_Exercise prompt:_ Return all lines of the data in which the string "στην" occurs.

_Material supplied:_
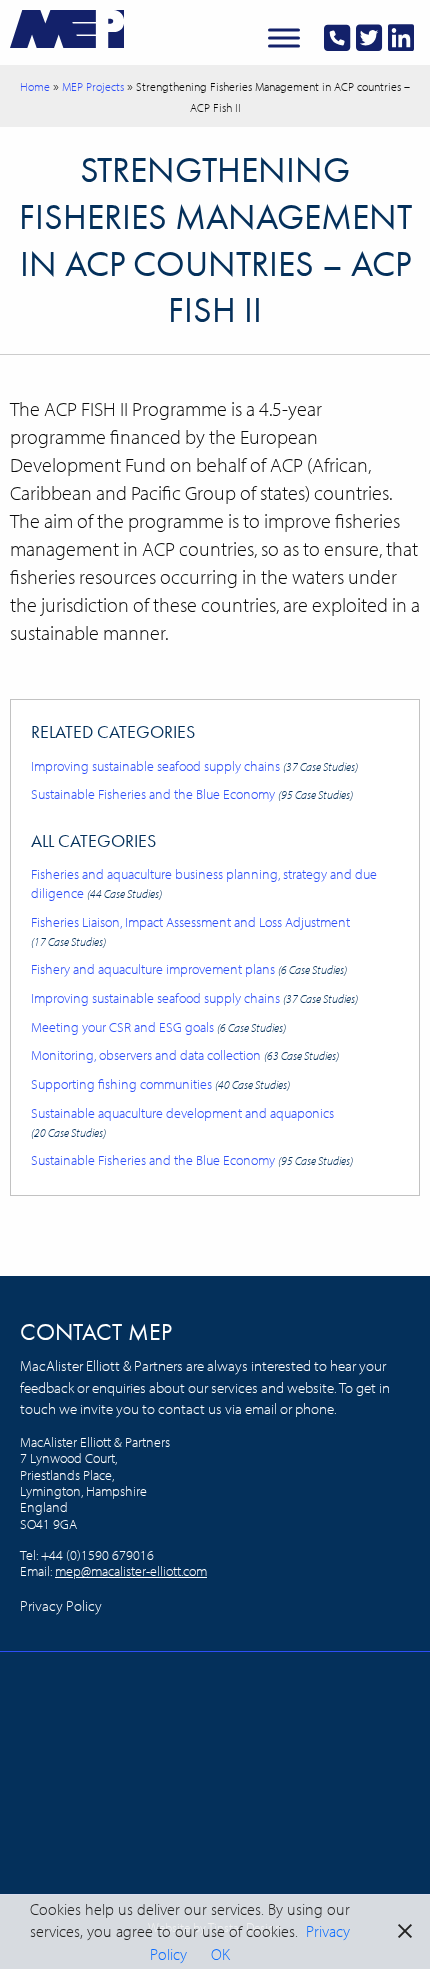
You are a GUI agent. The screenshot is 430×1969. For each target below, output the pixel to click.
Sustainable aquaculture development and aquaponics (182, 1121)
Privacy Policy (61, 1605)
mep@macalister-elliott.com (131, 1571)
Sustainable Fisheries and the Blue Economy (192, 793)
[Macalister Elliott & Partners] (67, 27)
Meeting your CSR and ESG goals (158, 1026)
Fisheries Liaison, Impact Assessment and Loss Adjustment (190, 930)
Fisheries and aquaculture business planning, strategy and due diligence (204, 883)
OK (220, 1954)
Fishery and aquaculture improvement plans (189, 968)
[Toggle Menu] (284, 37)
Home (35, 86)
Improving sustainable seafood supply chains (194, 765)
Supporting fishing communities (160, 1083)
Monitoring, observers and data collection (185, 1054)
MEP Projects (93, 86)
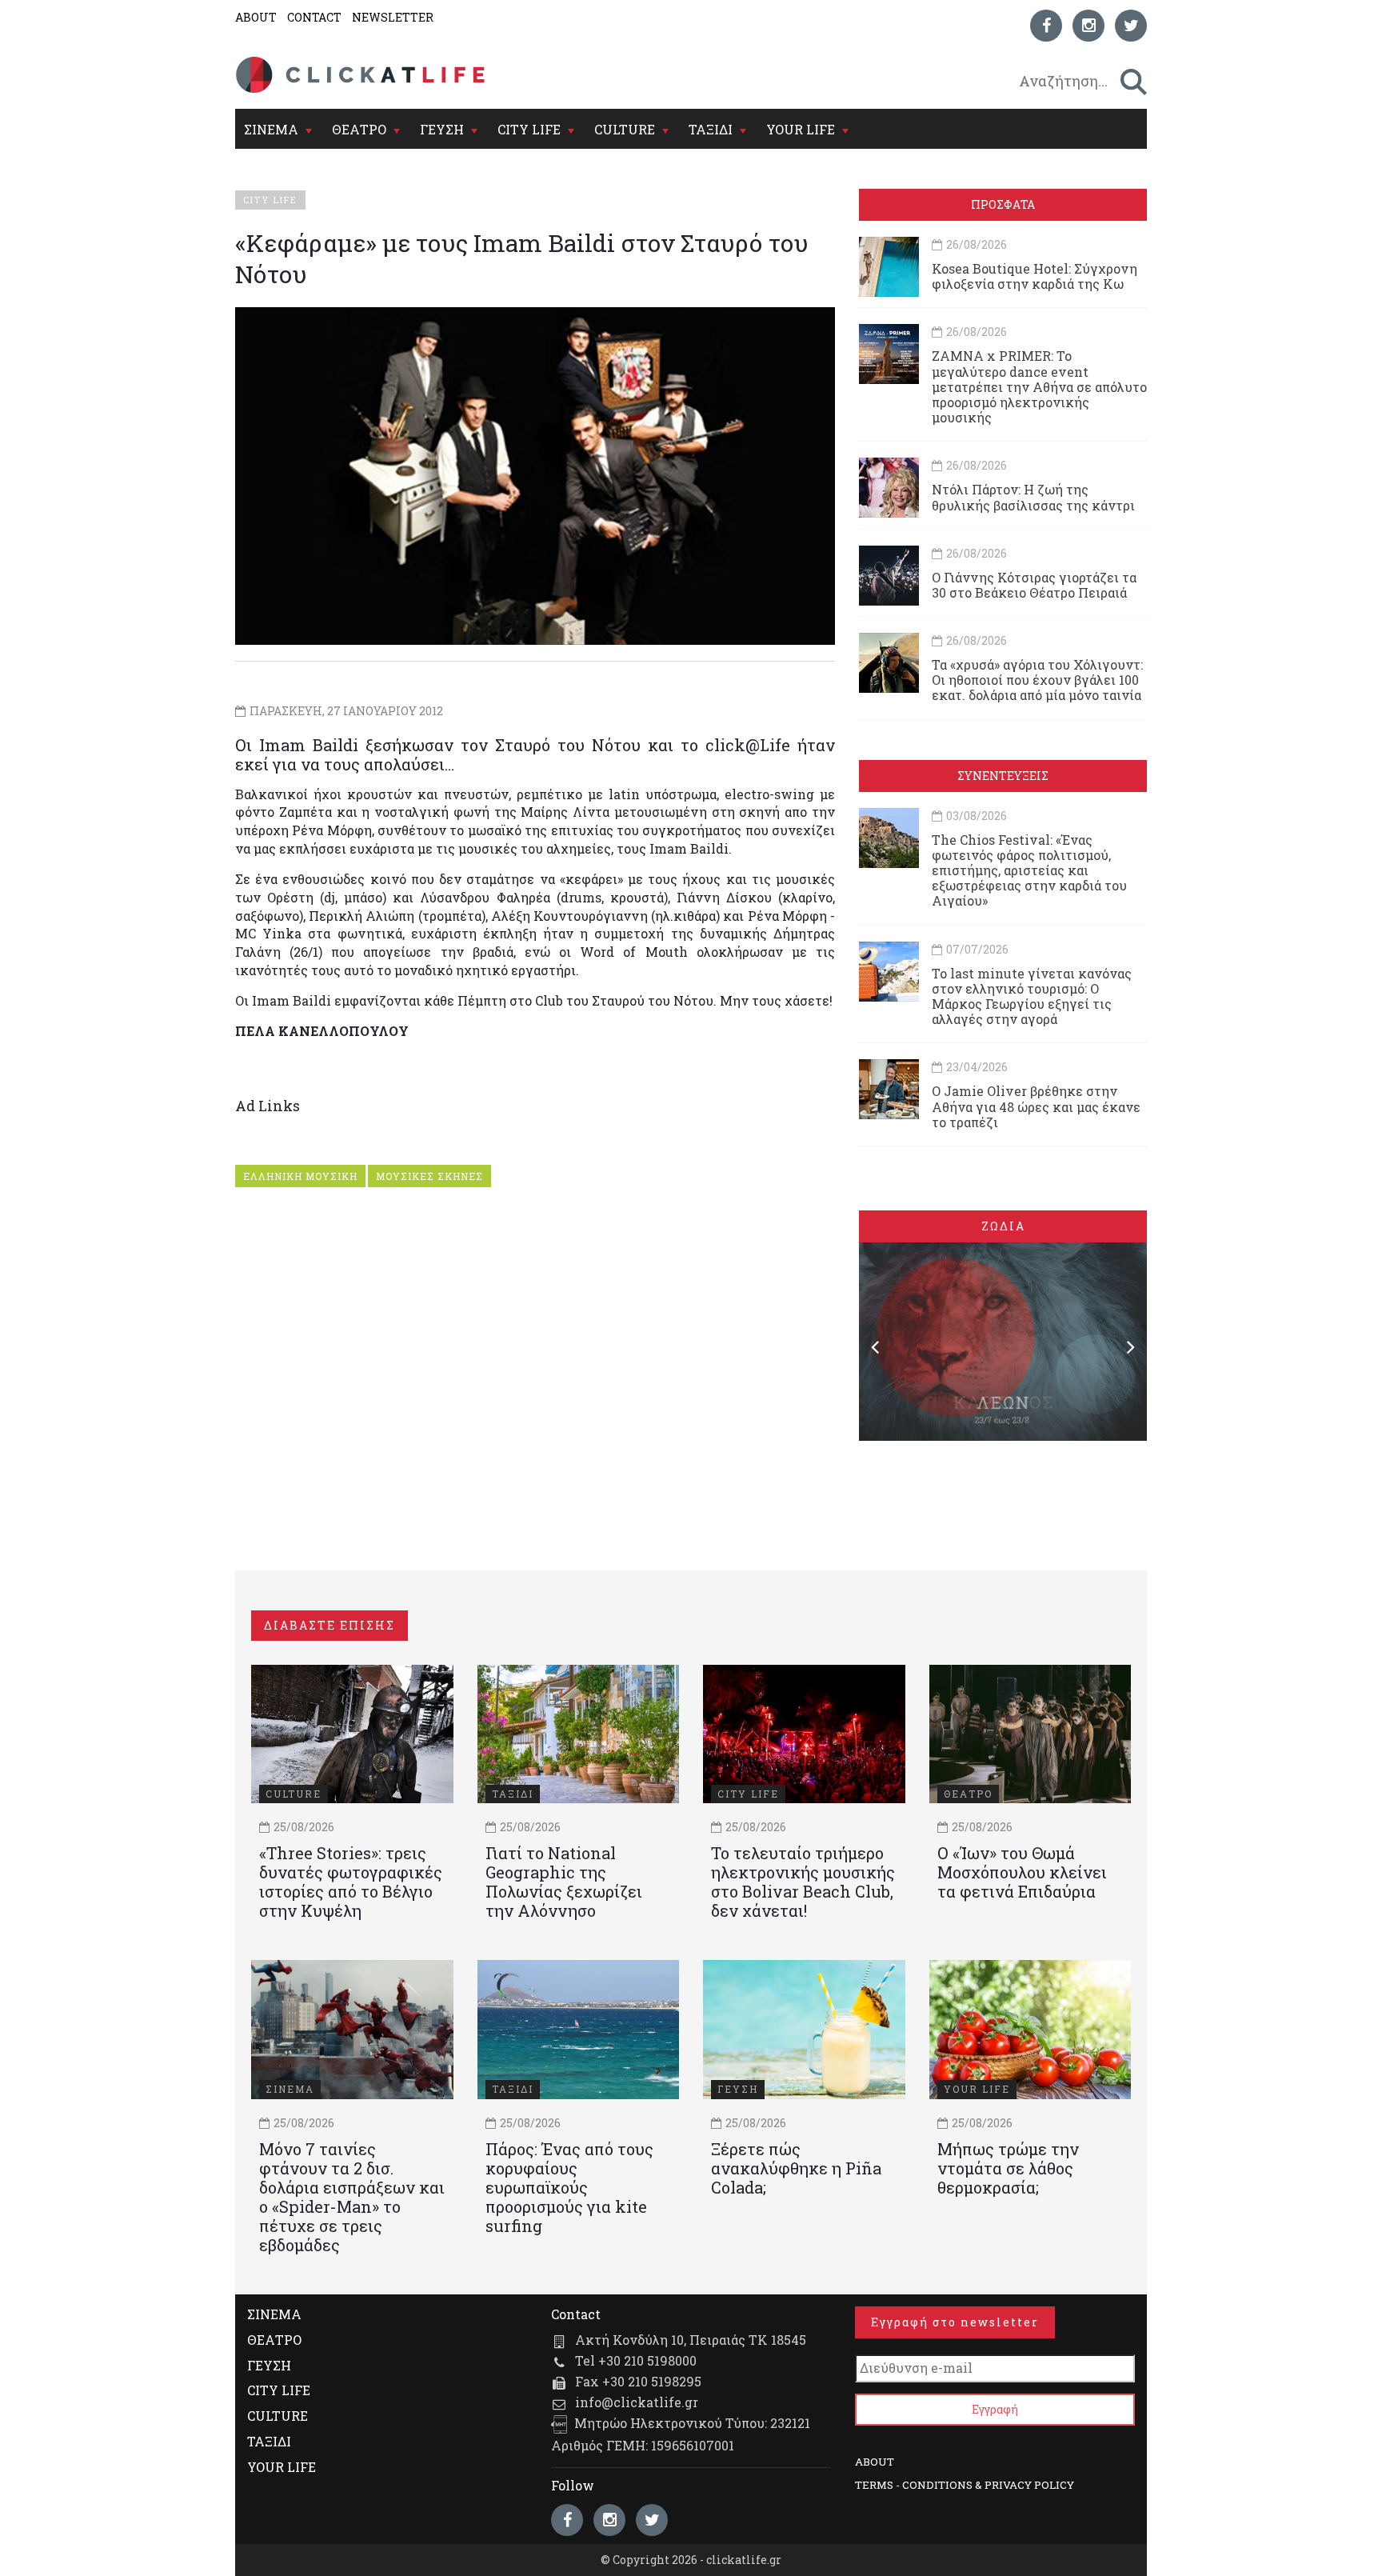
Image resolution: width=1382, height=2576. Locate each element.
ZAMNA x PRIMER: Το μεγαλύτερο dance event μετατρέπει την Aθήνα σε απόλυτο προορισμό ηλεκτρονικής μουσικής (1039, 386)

--

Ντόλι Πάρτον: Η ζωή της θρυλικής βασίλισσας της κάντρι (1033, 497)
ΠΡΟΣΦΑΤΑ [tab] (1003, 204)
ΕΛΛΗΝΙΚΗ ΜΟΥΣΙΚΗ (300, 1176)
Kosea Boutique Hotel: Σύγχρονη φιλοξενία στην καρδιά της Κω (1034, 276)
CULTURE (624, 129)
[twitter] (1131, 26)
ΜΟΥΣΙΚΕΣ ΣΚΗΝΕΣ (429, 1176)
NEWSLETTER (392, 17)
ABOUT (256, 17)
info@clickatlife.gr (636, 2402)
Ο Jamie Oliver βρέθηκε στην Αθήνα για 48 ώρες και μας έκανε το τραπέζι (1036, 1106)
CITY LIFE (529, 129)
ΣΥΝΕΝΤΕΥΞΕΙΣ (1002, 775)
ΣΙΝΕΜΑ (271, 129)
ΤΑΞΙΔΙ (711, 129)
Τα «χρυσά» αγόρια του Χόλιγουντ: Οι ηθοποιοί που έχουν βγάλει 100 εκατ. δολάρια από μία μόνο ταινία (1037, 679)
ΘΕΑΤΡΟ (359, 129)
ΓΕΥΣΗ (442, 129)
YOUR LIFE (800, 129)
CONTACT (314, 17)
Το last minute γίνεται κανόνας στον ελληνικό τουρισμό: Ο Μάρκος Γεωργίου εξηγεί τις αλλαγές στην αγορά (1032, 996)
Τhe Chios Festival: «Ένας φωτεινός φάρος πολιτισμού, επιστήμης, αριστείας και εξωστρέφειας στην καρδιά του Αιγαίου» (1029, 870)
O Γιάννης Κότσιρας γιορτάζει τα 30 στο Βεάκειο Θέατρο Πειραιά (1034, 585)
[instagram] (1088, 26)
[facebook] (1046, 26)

_Answer space:_
Kosea Boutique Hotel: Σύγχρονη φιλοξενία στην καρδιά της Κω (1034, 276)
Ο Jamie Oliver βρέθηκε στην Αθήνα για 48 ώρες και μας έκανε το τραπέζι (1036, 1106)
Το last minute γίνεται κανόνας στον ελληνικό τουρισμό: Ο Μάρκος Γεωργίου εξηγεί τις αλλαγές στην αγορά (1032, 996)
Τhe Chios Festival: «Ένας φωτεινός φάρος πολιτισμού, επιστήμης, αριστείας και εξωστρέφειας στην καρδιά του Αιγαίου» (1029, 870)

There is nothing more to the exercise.